The surveys are unwelcome — but not unexpected news — to embargo supporters, mostly centered in South Florida where two potential presidential candidates, former Gov. Jeb Bush and U.S. Sen. Marco Rubio, have been outspoken about strengthening the embargo.
“We’ve found that the more information people learn about what happens in Cuba, the more they are to support U.S. policy,” said Mauricio Claver-Carone, executive director of the U.S.-Cuba Democracy PAC, the nation’s premier political action committee that supports the exile community.
“That’s always been the challenge: Informing people,” Claver-Carone said. “We’re a small community, yes, but we have a big megaphone.”
And in America at large, Republicans’ and the Cuban-American community’s attitudes about Cuba policy are decidedly in the minority, according to a comparison of national polls from CNN/ORC International, Langer Research/ABC-Washington Post, Reuters/Ipsos, CBS and a Bendixen & Amandi International survey conducted last week for The Miami Herald, El Nuevo Herald and the Tampa Bay Times.....
Normalizing relations:
ABC/Langer: Americans back it 64-31 percent; while the GOP is split 49-47 percent. “Very conservative” respondents’ support was lacking, 36-61 percent.
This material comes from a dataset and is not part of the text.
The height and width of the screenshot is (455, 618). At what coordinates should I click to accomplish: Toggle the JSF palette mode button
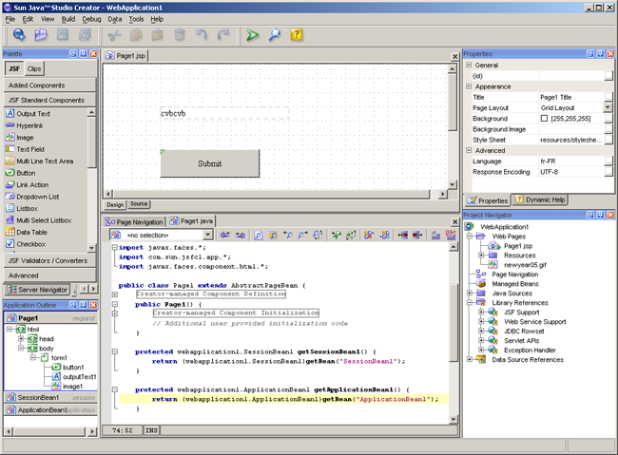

CNN/ORC: Americans support, 63-33 percent; while GOP support is split, 45-51 percent.
Reuters/Ipsos: Americans back it 45-22 percent, while GOP support is 31-38 percent. Reuters is the only online survey.
Herald/Bendixen: Cuban-Americans oppose normalization, 48-44 percent, an inside-the-error margin tie in the poll of 400 Cuban-Americans. It showed Republican Cuban-Americans oppose it 79-11 percent.
CBS: Americans back it 54-28 percent. CBS did not provide political party data. All the national polls surveyed about 1,000 people and have an error margin of 3.5 percentage points. The Republican polling numbers have a larger error margin.
Embargo
ABC/Langer: Americans want it ended, 68-29 percent; while Republicans want it ended 57-40 percent. But “very conservative” support is lowest at 42-57 percent.
CNN/ORC: Americans want it ended, 55-40 percent; while Republicans want it ended 44-52 percent.
Reuters/Ipsos: Americans want it ended, 40-26 percent; while Republicans want it ended 28-41 percent.
Herald/Bendixen: Cuban-Americans want it discontinued, 44-40 percent; while Cuban-American Republicans wanted it to remain in place, 70-18 percent.
Travel restrictions
ABC/Langer: Americans want them ended, 74-24 percent, with Republicans at 64-33 percent and the “very conservative” at 51-47 percent.
CNN/ORC: Americans want them changed, 67-32 percent, with Republicans at 58-40 percent.
Herald/Bendixen: Cuban-Americans want them eased, 47-39 percent, with Republican Cuban-Americans oppose easing, 56-26 percent.